Vivimos en un interesado desconocimiento de este pavoroso problema y, sin embargo, las drogas siguen difundiéndose con profusión y, a través del menudeo, la tenemos en cada esquina, en las cercanías de los centros escolares y en las puertas de los locales de diversión juvenil. A ello ayuda la abundancia de drogas sintéticas, aparentemente inocuas pastillas, a través de las que multitud de adolescentes inician este tenebroso camino sin fin, tras el consumo de los frecuentes «porros», drogas de estreno y adiestramiento por antonomasia. Son reiteradamente difundidas por «yonquis», adictos a drogas duras que necesitan dinero para conseguir sus fines; en su afán, llegan a ofrecer drogas gratis a los jóvenes para crearles adición. Y burlan la vigilancia policial llevando siempre escasa cantidad para así oponer que se trata de consumo personal.
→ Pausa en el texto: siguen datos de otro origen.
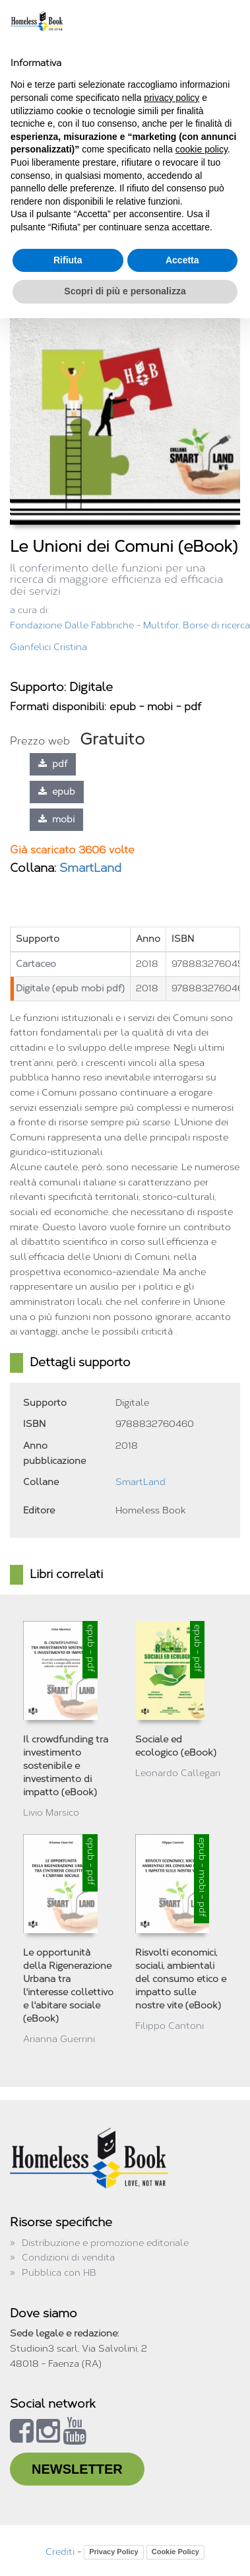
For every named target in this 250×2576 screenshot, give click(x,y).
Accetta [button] (182, 260)
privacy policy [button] (171, 97)
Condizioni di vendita (68, 2257)
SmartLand (90, 868)
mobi (56, 819)
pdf (52, 764)
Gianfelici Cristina (48, 647)
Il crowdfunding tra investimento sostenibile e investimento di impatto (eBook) (65, 1766)
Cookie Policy (175, 2552)
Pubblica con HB (59, 2272)
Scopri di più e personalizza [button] (124, 291)
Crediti (60, 2552)
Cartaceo (36, 964)
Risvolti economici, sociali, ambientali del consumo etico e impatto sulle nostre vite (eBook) (180, 1979)
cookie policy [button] (201, 149)
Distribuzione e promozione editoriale (105, 2243)
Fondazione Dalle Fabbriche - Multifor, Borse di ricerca (130, 625)
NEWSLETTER (77, 2469)
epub (56, 791)
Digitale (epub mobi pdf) (70, 988)
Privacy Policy (114, 2552)
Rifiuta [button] (67, 260)
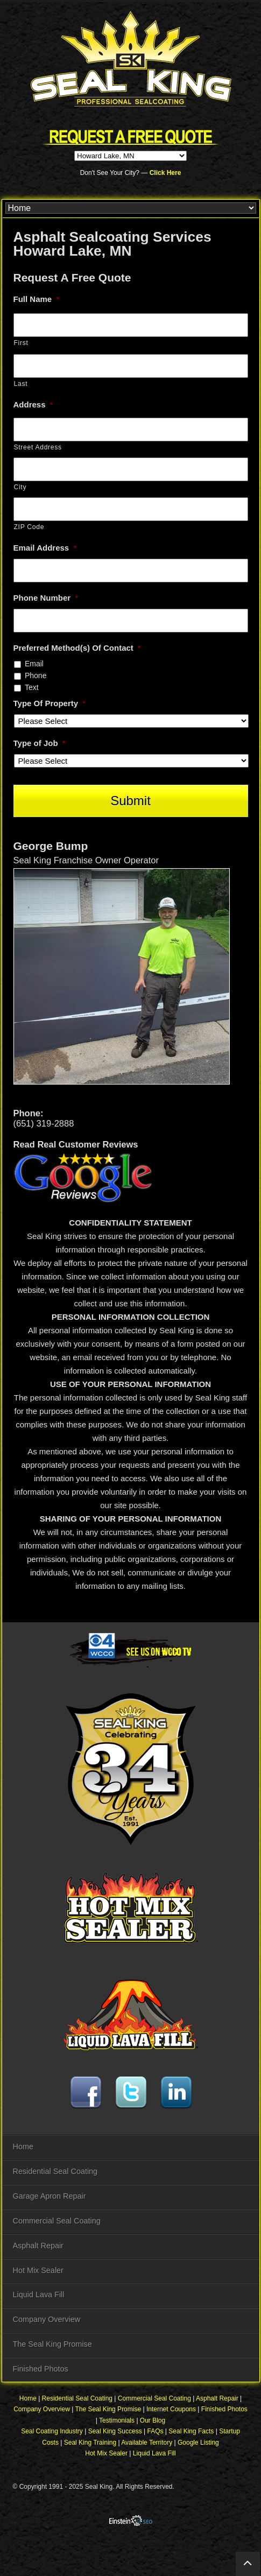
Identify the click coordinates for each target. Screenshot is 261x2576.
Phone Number (46, 597)
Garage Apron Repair (49, 2196)
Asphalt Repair (38, 2245)
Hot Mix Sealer (38, 2270)
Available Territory (146, 2442)
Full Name (36, 299)
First (21, 343)
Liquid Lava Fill (39, 2294)
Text (32, 687)
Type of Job (39, 743)
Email (34, 663)
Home (23, 2146)
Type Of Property (49, 703)
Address (33, 404)
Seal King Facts (191, 2431)
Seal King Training (90, 2442)
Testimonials (117, 2420)
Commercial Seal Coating (57, 2220)
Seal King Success (115, 2431)
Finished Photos (40, 2368)
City (20, 487)
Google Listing (198, 2442)
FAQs (155, 2431)
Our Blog (152, 2420)
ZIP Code (29, 527)
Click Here (165, 173)
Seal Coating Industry (52, 2431)
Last (21, 384)
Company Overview (47, 2319)
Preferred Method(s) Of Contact (77, 647)
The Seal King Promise (52, 2344)
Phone (35, 675)
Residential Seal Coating (55, 2171)
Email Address (45, 547)
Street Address (38, 447)
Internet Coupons (171, 2409)
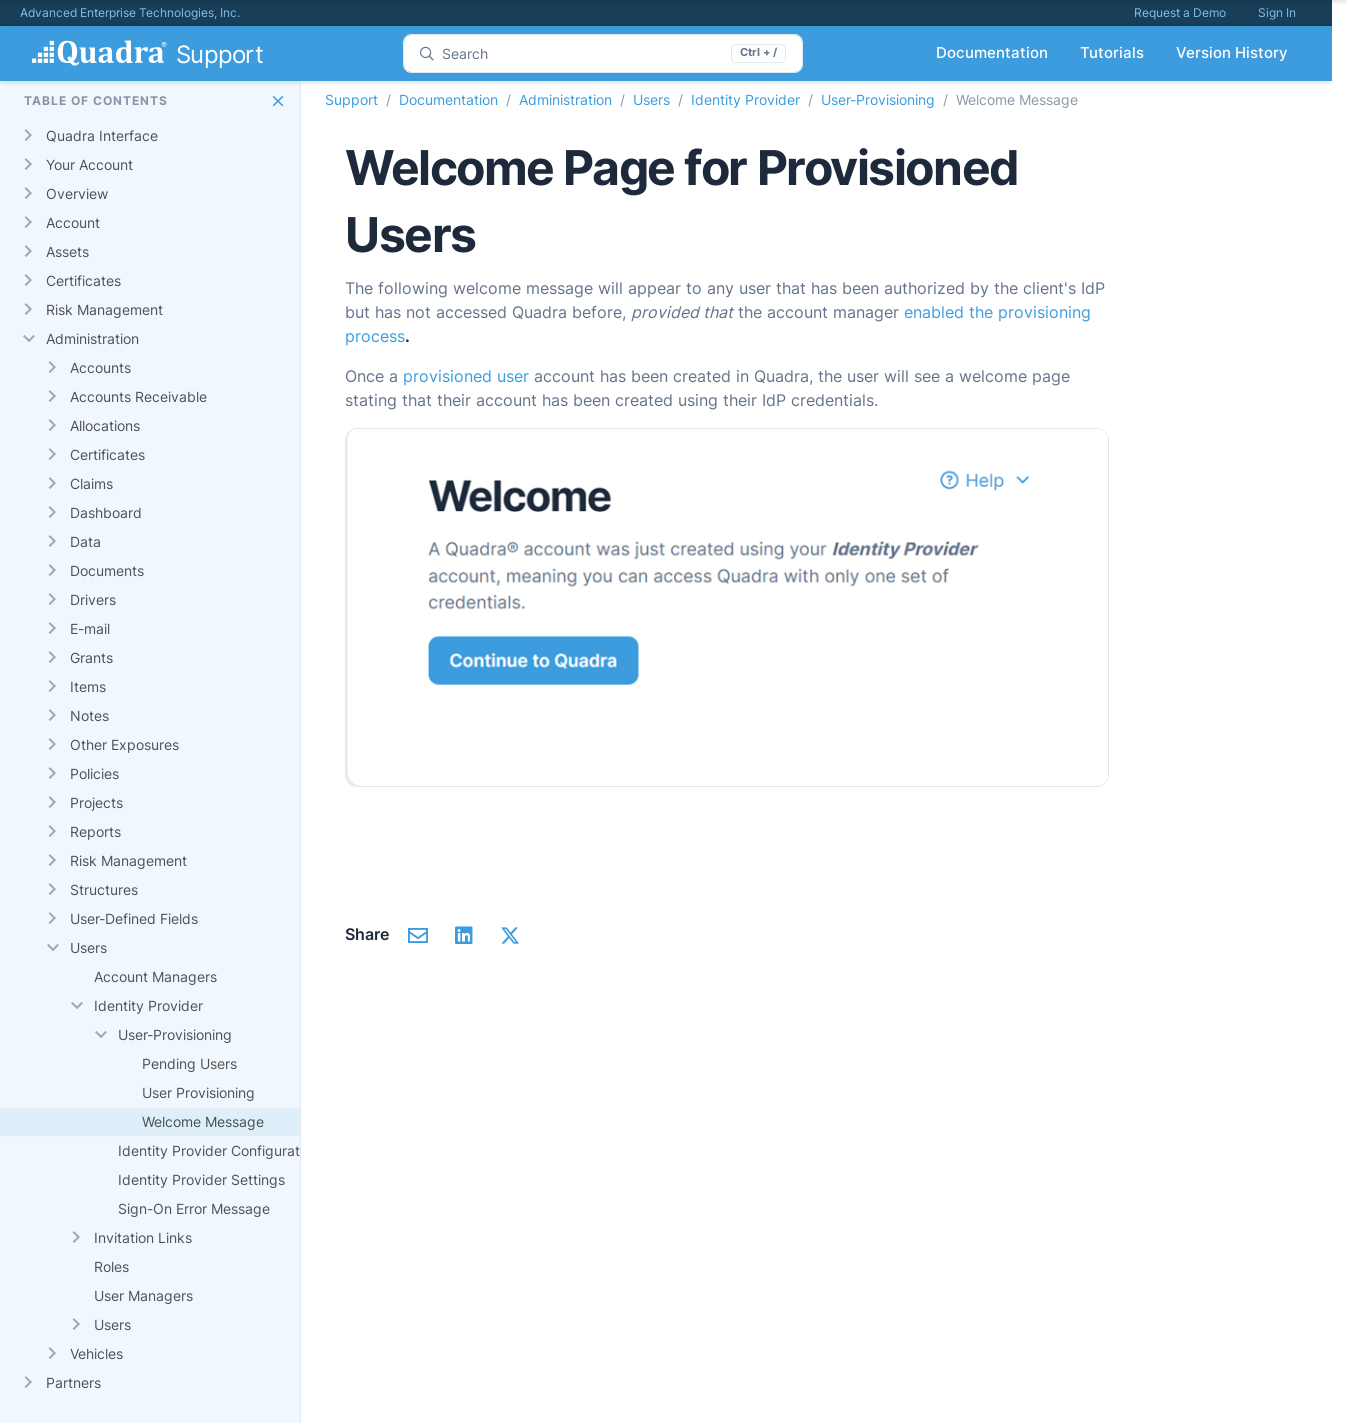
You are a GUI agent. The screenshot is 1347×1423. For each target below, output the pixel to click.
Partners (73, 1382)
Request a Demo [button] (1180, 12)
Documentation (448, 99)
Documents (107, 570)
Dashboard (106, 512)
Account (73, 222)
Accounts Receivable (138, 396)
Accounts (100, 367)
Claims (91, 483)
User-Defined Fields (134, 918)
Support (351, 99)
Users (88, 947)
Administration (92, 338)
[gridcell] (163, 136)
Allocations (105, 425)
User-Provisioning (175, 1034)
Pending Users (189, 1063)
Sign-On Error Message (194, 1208)
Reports (95, 831)
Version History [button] (1232, 52)
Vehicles (96, 1353)
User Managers (143, 1295)
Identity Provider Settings (201, 1179)
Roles (111, 1266)
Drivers (93, 599)
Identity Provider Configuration (218, 1150)
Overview (77, 193)
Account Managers (155, 976)
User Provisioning (198, 1092)
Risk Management (104, 309)
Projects (96, 802)
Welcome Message (203, 1121)
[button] (278, 101)
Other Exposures (124, 744)
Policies (94, 773)
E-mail (90, 628)
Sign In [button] (1277, 12)
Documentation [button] (992, 52)
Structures (104, 889)
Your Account (89, 164)
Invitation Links (143, 1237)
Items (88, 686)
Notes (89, 715)
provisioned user (466, 376)
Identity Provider (148, 1005)
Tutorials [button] (1112, 52)
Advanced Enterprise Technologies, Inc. (130, 12)
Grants (91, 657)
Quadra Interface (102, 135)
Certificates (83, 280)
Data (85, 541)
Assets (67, 251)
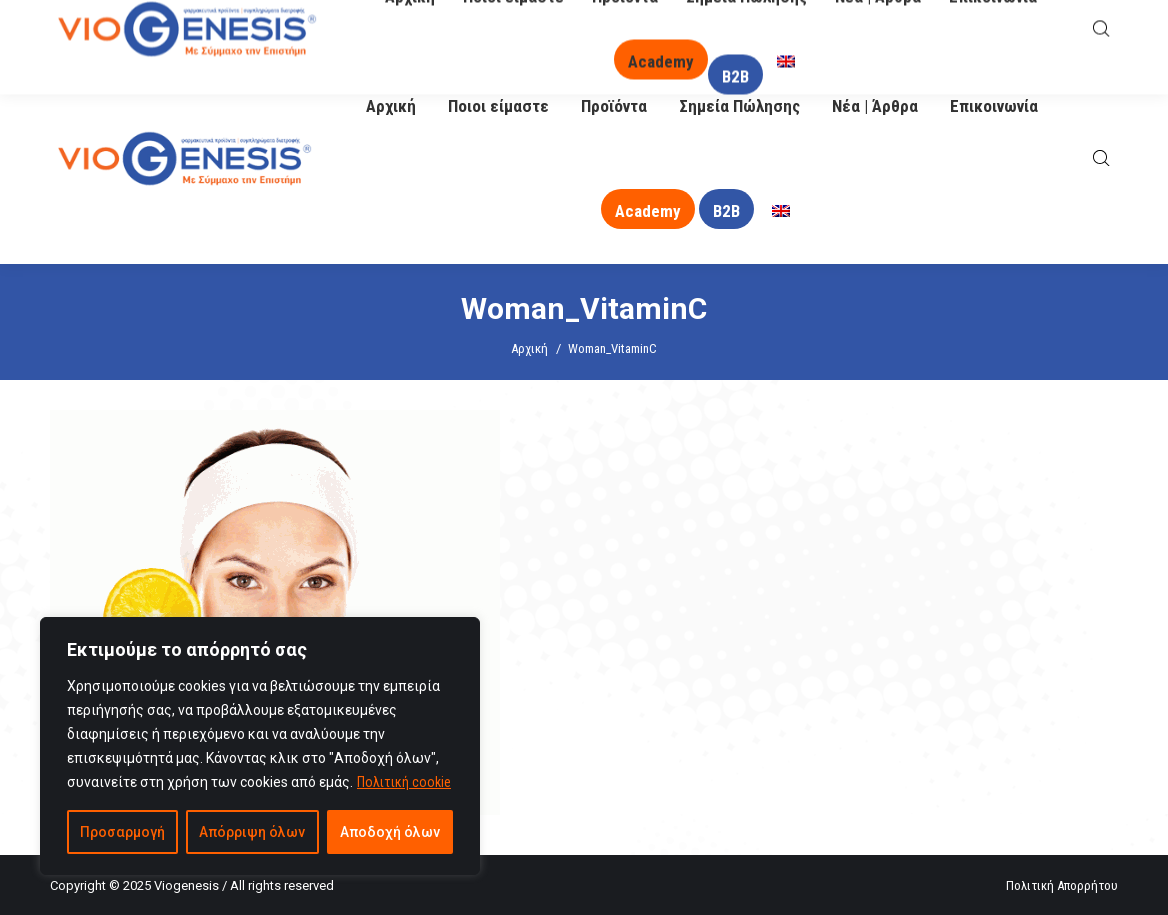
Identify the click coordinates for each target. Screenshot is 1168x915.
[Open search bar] (1101, 158)
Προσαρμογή (122, 832)
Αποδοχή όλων (390, 832)
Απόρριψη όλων (252, 832)
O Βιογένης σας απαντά (715, 26)
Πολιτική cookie (404, 782)
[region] (260, 746)
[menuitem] (781, 211)
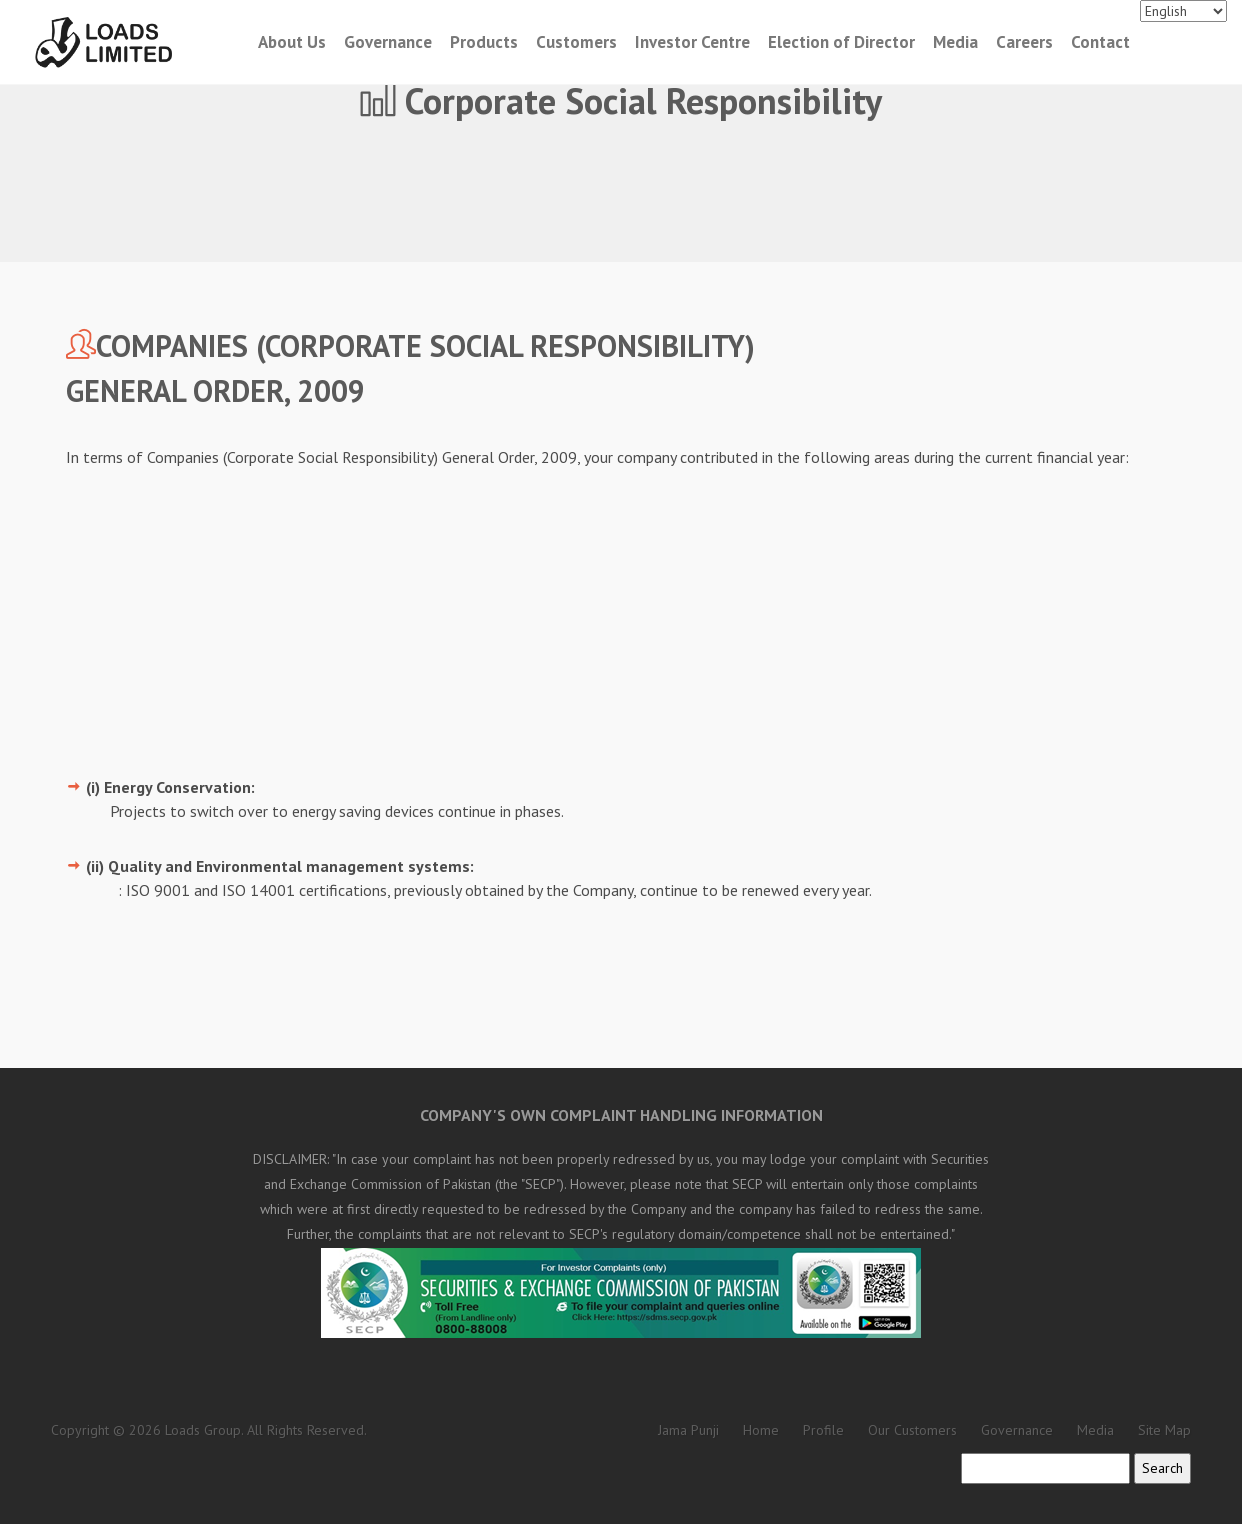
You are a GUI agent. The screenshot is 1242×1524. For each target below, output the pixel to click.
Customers (576, 42)
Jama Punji (688, 1430)
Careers (1024, 42)
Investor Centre (692, 42)
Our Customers (912, 1430)
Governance (388, 42)
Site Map (1164, 1430)
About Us (292, 42)
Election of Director (841, 42)
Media (955, 42)
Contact (1100, 42)
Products (484, 42)
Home (761, 1430)
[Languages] (1183, 11)
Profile (823, 1430)
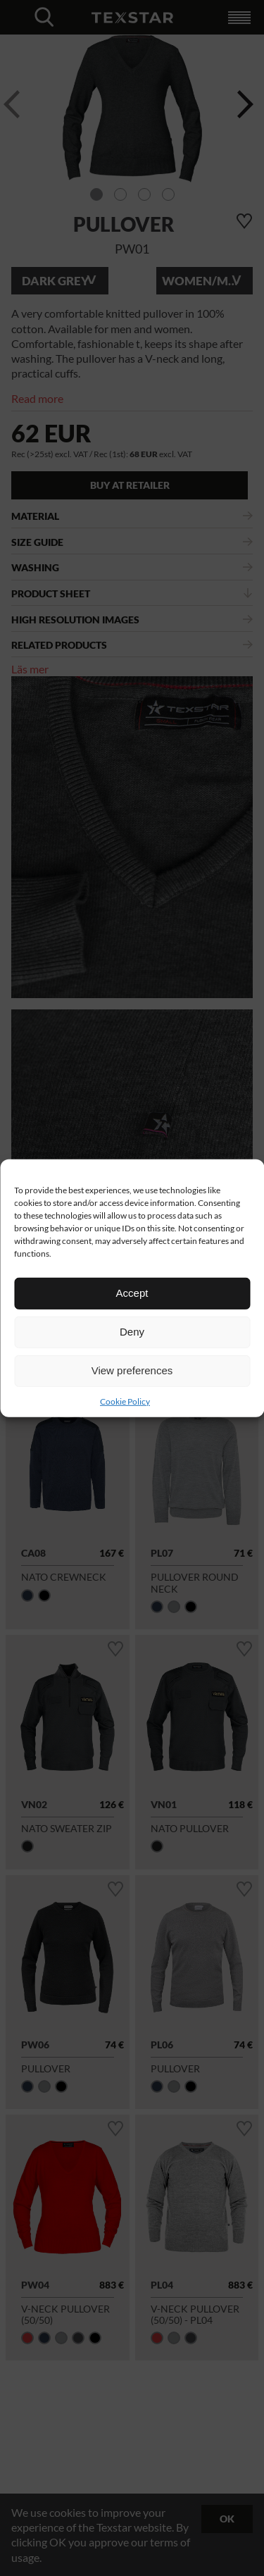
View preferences (132, 1370)
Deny (132, 1332)
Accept (132, 1293)
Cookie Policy (125, 1400)
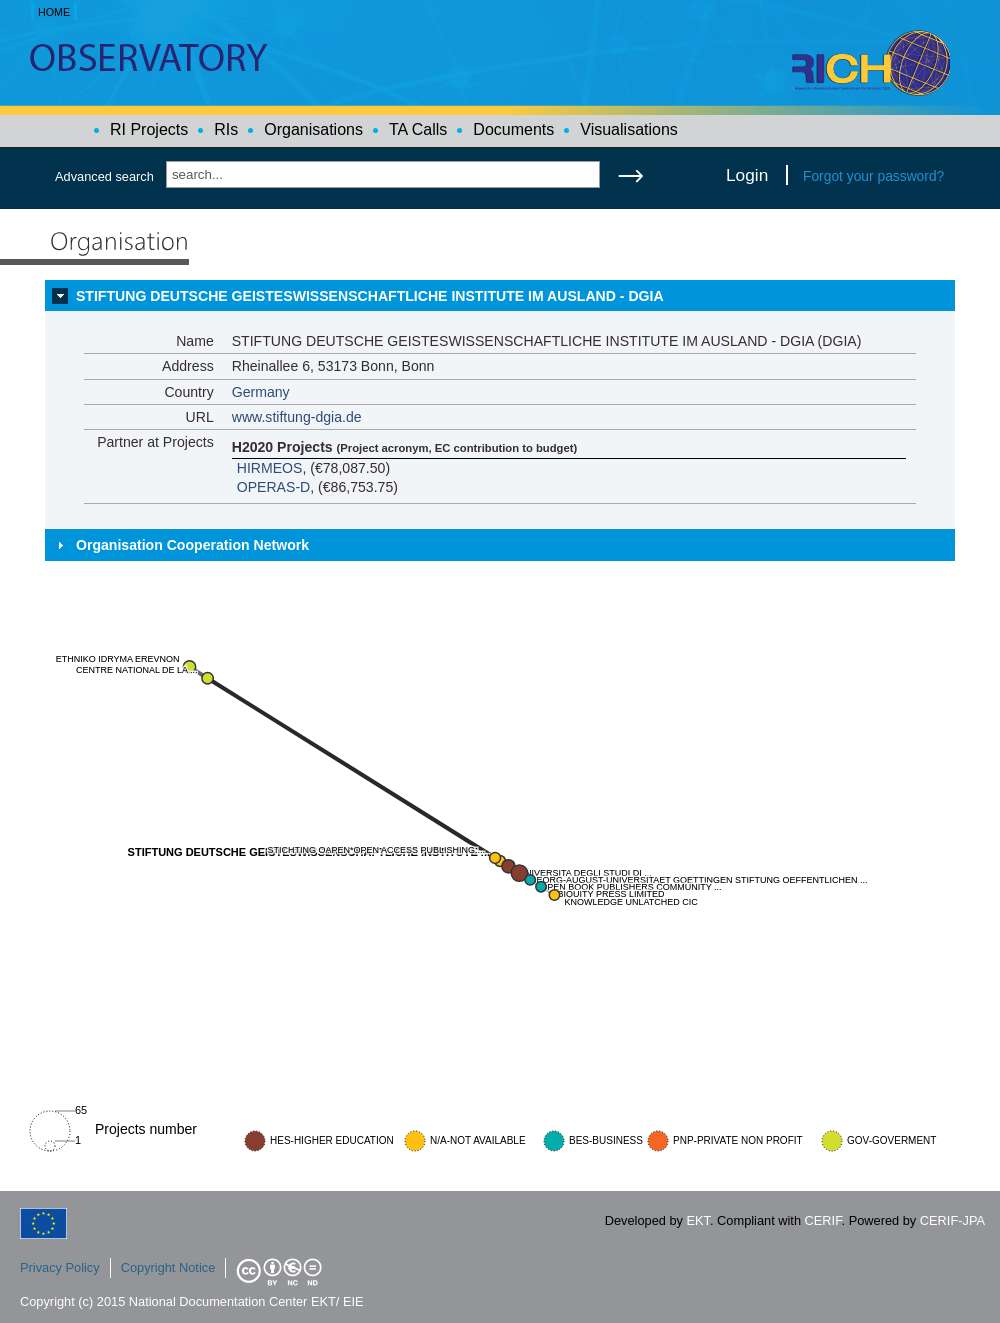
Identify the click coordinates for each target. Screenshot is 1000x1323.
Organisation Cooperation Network (192, 545)
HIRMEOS (270, 468)
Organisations (313, 129)
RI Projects (149, 129)
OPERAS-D (274, 487)
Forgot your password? (873, 176)
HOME (54, 12)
Los adolescentes se inician en las drogas por mimetismo, por amistad con quienes las consumen, por curiosidad incluso. La euforia que les producen les hace sentirlas atractivas, sin valorar que están ante el inicio de una devastadora aventura y así van progresando poco a poco hasta que el síndrome de abstinencia se hace presente y ya tienen que consumirlas a toda costa, perdida su capacidad de discernimiento y hasta su propia voluntad. Siempre habrá una droga más adictiva esperando a saciar el síndrome de abstinencia, el terrible «mono». Es por ello que es tarea inaplazable de los padres estar alertas ante estas iniciales situaciones, informando, vigilando y sin descanso tomar las riendas del futuro de sus hijos. Si se espera demasiado puede ser ya una batalla perdida. A los hijos hay que darles raíces y alas.